Un groupe de communes situées en montagne, où résident 21 000 personnes, a vu son nombre d’habitants quasiment tripler vendredi soir, pour atteindre 55 000. Au cours du week-end, deux cas de coronavirus ont été détectés dans l’une de ces communes – les deux étaient des personnes venues se confiner dans leur résidence secondaire. Les autorités ont commencé à utiliser la géolocalisation via les cartes SIM des téléphones portables pour identifier ceux qui avaient quitté les villes, rompant ainsi l’isolement recommandé.

« Si une épidémie de coronavirus se déclare ici, le système de veille [sanitaire] que nous avons mis en place s’effondrerait complètement », a déclaré l’un des maires des communes concernées. « Vous pensiez peut-être : « Je vais juste rester dans mon chalet » ? Mais si par malchance vous vous coupez avec un couteau de cuisine ou vous vous cassez un bras, l’un de nos médecins devra prendre de son temps pour vous aider », explique le médecin en chef de Hjelmeland, une municipalité côtière. Plus de la moitié des personnes ayant appelé les numéros d’urgence samedi étaient des citadins partis dans leurs chalets à la campagne.

De nouveau, les réseaux sociaux ont désigné les coupables – avec cette fois une touche de flegme nordique : « Donc, ils envisagent d’envoyer l’armée pour renvoyer les gens chez eux. Il faudrait brûler les chalets de ces idiots après leur départ. #chaletdelahonte #coronavirus #égoïstes ».
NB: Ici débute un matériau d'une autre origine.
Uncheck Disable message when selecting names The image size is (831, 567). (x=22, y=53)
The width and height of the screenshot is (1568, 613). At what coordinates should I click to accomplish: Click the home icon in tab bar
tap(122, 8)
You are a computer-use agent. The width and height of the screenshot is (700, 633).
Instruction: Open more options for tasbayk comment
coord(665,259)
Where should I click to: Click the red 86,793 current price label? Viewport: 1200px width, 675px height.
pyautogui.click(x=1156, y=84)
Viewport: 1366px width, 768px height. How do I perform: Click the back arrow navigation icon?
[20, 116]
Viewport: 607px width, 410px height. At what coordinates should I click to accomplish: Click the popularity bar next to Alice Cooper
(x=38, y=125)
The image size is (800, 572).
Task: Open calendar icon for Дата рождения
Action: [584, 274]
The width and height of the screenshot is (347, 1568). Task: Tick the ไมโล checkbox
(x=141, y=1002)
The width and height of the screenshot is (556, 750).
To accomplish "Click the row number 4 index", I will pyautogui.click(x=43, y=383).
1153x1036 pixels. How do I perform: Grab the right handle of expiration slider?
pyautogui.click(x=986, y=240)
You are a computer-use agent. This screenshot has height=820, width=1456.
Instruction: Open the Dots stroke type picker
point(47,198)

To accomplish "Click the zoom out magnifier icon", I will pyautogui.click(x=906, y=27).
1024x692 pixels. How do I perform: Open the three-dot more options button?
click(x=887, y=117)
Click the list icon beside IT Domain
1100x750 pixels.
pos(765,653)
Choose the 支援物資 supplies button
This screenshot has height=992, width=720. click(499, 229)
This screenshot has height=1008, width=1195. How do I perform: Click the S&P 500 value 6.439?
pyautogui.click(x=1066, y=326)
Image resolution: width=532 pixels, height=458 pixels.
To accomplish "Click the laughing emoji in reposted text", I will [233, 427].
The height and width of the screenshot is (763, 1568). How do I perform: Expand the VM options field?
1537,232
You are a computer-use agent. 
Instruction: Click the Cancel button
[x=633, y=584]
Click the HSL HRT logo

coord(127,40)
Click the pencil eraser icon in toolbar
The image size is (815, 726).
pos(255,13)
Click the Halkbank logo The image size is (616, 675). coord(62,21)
C’est peut-être l’une des premières leçons du confinement imposé par le Covid-19, et c’est une bonne leçon. L’une de celles qui viennent démentir les racistes et les nationalistes : dans nos merveilleuses qualités aussi bien que dans nos plus incorrigibles défauts, en train de prendre le soleil sur les plages de la mer Égée ou de randonner le long d’un fjord norvégien, nous nous ressemblons plus que nous le pensons.